= NUSAP =

NUSAP is a notational system for the management and communication of uncertainty in science for policy, based on five categories for characterizing any quantitative statement: Numeral, Unit, Spread, Assessment and Pedigree. NUSAP was introduced by Silvio Funtowicz and Jerome Ravetz in the 1990 book Uncertainty and Quality in Science for Policy. See also van der Sluijs et al. 2005.

==The concept==
The name "NUSAP" is an acronym for the categories just mentioned.

- Numeral will usually be an ordinary number;
- Unit refers to the units used in Numeral;
- Spread is an assessment of the error in the value of the Numeral;
- Assessment is a summary of salient qualitative judgements about the information - this can be of statistical nature (a significance level) or more general, e.g. involving terms such as 'conservative' or 'optimistic'. If the number is model-generated Assessment may include an estimate of the quality of the related uncertainty and sensitivity analysis;
- Pedigree is an evaluative description of the mode of production and of anticipated use of the information.

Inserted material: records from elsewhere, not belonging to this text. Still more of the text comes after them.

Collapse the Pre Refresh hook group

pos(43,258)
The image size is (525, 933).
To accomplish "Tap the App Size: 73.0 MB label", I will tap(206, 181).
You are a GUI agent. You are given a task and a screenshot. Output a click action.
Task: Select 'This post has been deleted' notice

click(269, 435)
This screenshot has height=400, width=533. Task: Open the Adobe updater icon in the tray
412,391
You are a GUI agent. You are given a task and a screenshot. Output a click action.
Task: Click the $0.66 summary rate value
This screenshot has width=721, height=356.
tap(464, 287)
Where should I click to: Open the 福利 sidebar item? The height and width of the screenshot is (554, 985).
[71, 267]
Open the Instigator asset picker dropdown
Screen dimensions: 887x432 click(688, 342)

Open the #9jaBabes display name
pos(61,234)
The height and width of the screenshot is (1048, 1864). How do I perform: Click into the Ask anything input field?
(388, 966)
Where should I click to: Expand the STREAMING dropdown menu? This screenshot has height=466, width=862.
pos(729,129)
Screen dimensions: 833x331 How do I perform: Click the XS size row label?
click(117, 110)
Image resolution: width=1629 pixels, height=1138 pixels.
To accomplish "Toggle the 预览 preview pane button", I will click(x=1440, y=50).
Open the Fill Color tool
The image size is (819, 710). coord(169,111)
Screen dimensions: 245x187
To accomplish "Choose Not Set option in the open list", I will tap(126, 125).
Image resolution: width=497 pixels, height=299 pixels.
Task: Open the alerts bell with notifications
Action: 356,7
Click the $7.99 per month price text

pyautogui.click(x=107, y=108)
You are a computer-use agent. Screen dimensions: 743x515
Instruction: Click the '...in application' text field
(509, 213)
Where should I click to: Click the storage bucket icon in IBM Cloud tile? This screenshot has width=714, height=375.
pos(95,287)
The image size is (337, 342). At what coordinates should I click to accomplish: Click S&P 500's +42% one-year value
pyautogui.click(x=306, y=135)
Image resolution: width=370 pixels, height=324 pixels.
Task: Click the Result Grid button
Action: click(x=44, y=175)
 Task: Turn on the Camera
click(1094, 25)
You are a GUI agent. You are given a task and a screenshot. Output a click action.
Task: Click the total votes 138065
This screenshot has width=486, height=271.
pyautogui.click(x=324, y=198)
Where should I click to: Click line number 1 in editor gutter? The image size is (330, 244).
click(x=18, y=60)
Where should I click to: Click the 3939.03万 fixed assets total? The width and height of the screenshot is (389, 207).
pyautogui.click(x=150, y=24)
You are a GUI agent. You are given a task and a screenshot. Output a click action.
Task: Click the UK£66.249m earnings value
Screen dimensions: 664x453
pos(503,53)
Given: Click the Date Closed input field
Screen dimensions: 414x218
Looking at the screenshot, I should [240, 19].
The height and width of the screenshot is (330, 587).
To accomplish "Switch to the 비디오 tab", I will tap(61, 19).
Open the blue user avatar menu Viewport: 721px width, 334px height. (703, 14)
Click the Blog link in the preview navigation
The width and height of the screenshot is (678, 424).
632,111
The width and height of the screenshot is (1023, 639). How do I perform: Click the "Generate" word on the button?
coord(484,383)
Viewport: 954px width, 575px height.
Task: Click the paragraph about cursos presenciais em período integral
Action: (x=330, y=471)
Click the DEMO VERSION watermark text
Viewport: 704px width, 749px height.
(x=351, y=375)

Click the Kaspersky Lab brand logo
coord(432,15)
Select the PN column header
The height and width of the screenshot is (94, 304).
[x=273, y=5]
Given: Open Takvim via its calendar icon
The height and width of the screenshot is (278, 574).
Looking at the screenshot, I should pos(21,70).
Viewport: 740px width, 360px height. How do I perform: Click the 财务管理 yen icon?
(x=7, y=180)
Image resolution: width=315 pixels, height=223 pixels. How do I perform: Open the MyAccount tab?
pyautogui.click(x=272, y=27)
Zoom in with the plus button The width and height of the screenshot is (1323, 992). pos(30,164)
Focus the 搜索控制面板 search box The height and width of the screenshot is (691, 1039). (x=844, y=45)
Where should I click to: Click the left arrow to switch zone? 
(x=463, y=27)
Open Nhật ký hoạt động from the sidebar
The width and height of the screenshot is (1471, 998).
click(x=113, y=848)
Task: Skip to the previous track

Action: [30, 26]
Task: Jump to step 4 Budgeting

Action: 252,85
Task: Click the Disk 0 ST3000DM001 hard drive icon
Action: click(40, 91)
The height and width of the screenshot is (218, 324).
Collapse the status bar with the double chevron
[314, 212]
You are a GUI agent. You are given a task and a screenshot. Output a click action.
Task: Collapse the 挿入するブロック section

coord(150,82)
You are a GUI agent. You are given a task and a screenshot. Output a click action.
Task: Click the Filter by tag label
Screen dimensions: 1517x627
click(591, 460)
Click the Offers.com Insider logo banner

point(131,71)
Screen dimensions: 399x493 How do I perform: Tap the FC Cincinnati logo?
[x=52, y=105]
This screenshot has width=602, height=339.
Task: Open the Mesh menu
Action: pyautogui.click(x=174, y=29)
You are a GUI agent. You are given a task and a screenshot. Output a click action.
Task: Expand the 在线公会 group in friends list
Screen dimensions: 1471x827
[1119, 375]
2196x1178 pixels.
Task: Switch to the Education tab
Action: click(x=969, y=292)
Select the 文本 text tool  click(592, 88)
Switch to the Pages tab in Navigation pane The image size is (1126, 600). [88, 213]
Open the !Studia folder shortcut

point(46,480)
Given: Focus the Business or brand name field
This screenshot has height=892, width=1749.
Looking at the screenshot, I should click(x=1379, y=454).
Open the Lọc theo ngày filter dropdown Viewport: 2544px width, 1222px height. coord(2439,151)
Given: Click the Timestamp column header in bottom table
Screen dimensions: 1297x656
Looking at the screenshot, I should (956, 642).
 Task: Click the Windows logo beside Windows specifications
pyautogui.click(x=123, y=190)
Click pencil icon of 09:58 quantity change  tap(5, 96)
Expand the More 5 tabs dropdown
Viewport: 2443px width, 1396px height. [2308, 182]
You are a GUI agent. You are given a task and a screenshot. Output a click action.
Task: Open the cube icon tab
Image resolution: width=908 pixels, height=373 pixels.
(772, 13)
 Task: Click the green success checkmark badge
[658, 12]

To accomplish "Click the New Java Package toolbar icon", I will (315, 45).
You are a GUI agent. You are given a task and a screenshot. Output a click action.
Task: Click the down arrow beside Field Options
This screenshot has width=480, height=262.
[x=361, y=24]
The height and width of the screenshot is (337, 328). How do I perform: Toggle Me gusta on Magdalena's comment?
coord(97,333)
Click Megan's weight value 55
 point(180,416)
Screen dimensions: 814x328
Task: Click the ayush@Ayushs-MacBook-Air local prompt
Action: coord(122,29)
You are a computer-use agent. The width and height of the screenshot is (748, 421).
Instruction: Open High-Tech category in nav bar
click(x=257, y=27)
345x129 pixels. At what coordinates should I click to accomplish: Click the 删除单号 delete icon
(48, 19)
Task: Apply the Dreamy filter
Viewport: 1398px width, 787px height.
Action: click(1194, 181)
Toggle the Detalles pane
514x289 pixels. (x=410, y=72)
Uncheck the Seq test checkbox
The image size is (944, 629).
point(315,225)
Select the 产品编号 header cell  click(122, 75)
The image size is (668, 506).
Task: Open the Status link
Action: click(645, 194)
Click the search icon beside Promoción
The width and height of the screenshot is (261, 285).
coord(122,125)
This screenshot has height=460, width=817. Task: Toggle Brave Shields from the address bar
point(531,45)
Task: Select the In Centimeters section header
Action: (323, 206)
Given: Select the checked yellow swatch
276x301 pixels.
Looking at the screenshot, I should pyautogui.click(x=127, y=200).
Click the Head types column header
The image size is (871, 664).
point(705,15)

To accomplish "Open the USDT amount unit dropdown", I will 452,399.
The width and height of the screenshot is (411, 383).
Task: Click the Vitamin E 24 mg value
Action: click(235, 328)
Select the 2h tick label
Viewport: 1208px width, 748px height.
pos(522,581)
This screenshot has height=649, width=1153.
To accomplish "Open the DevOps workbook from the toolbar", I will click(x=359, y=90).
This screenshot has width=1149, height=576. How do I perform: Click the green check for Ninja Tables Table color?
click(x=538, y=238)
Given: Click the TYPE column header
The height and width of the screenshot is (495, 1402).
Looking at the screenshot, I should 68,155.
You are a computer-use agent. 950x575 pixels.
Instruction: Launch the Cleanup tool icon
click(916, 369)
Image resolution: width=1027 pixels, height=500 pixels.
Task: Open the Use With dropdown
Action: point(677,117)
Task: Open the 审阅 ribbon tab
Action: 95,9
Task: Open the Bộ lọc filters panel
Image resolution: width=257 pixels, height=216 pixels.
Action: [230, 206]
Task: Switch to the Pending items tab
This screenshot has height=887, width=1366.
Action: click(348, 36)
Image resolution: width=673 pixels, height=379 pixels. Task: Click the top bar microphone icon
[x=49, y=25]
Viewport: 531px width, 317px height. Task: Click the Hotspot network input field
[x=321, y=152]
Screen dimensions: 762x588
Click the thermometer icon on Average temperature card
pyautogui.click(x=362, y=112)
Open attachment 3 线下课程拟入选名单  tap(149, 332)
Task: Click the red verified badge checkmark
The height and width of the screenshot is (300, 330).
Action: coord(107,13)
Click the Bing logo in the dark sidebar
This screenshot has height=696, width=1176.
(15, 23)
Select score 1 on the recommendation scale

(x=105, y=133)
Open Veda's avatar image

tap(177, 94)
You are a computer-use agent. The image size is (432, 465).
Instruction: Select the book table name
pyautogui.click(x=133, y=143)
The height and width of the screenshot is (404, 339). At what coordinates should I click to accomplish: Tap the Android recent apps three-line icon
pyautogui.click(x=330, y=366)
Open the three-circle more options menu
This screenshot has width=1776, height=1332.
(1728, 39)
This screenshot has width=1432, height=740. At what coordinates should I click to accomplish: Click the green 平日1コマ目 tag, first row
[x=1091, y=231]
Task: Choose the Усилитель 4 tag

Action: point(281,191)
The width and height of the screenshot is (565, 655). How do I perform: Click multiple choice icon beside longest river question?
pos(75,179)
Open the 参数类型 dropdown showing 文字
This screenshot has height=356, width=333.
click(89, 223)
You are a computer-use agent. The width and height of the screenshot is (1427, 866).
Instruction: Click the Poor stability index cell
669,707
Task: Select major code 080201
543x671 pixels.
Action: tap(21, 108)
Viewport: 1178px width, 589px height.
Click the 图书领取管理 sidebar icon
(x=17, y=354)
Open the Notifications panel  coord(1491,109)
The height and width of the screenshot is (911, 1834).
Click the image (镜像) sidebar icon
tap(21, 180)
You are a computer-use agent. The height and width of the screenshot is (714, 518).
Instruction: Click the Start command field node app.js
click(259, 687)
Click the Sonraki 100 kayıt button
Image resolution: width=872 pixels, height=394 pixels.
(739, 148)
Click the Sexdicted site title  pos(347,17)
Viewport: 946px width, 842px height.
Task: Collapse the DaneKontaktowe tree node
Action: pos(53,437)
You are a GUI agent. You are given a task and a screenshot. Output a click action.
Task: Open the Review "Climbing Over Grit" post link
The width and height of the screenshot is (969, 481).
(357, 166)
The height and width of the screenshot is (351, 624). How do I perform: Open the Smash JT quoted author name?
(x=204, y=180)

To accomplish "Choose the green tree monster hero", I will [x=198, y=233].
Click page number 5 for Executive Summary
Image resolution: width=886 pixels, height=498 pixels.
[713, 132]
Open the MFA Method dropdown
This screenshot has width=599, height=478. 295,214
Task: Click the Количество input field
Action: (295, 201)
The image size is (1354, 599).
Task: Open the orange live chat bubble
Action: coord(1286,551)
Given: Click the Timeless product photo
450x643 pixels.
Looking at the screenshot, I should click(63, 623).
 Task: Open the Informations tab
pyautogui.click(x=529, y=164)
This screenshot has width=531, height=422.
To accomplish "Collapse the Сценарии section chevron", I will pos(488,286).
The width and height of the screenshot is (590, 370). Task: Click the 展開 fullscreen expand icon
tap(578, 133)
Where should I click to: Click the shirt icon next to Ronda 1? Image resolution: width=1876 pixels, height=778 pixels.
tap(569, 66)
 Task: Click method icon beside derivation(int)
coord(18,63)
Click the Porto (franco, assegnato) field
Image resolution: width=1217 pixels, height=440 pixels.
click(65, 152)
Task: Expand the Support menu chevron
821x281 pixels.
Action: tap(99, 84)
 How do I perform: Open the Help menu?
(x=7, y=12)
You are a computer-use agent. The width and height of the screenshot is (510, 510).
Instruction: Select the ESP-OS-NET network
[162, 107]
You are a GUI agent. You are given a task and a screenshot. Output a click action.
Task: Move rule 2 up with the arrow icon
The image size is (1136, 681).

The pedigree can be expressed by means of a matrix; the columns represent the various phases of production or use of the information, and each column contains marks to rank the performance. Marks can be numerical as well as qualitative, see an example here. Recent applications of NUSAP are in the field of climate science, hydrology, medical research and risk assessment.
Applications relevant to the activities of the European Food Safety Authority EFSA are Bouwknegt and Havelaar (2015) and EFSA BIOHAZ Panel, (2015).

Together with Sensitivity auditing NUSAP can be considered as a method useful at the science policy interface - when numbers produced by either experiment, survey or mathematical modelling need to be used in the appraisal or the formulation of a policy. See also Post-normal science.

An early description of NUSAP is due to Funtowicz and Ravetz.